[Collected data entries]
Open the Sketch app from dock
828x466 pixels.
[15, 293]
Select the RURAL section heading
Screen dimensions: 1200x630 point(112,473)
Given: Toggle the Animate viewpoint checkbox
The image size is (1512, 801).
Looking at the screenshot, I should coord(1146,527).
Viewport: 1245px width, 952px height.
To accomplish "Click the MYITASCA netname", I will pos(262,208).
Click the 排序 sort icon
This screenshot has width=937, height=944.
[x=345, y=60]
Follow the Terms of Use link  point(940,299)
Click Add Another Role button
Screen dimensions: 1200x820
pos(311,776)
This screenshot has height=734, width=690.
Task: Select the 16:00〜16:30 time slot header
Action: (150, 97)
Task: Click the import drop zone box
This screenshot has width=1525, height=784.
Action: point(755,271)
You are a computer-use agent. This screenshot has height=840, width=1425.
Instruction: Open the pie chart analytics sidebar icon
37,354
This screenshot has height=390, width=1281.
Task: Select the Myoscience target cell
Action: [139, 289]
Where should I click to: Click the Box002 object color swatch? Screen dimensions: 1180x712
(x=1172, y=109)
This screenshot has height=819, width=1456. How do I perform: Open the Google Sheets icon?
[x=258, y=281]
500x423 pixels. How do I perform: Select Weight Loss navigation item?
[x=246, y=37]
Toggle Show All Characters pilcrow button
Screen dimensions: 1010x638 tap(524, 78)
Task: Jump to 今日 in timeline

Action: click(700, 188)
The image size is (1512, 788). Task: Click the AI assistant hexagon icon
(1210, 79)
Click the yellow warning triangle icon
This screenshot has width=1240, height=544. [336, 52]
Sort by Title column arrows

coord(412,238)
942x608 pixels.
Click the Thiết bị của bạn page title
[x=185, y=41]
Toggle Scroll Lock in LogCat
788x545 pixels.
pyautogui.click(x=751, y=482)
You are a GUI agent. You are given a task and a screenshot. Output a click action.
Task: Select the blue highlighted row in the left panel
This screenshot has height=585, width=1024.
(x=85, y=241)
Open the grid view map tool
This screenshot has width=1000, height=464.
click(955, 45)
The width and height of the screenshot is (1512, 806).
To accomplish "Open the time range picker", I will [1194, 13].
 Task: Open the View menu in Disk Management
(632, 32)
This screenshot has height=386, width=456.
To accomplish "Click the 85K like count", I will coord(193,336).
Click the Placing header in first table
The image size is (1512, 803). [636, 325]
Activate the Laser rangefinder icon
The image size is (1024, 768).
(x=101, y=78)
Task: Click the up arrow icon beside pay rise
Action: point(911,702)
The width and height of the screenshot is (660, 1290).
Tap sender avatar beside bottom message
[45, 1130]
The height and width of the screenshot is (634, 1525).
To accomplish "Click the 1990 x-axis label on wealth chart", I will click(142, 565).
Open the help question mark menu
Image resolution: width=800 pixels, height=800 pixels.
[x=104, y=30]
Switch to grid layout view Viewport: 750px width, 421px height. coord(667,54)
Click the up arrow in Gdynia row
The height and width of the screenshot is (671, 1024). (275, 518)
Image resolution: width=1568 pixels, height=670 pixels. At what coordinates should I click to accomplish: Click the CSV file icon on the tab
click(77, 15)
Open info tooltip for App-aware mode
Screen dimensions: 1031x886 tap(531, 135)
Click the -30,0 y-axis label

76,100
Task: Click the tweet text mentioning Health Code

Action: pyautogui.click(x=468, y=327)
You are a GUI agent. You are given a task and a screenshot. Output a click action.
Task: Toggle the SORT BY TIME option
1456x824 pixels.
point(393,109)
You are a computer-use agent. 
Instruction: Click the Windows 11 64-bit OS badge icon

* _TASK PROMPT_
All that is needed is the exact run of lines above from the line containing "828x466 pixels." through the line containing "Click Add Another Role button", both of them included.

* _EXPECTED ANSWER_
828x466 pixels.
[15, 293]
Select the RURAL section heading
Screen dimensions: 1200x630 point(112,473)
Given: Toggle the Animate viewpoint checkbox
The image size is (1512, 801).
Looking at the screenshot, I should coord(1146,527).
Viewport: 1245px width, 952px height.
To accomplish "Click the MYITASCA netname", I will pos(262,208).
Click the 排序 sort icon
This screenshot has width=937, height=944.
[x=345, y=60]
Follow the Terms of Use link  point(940,299)
Click Add Another Role button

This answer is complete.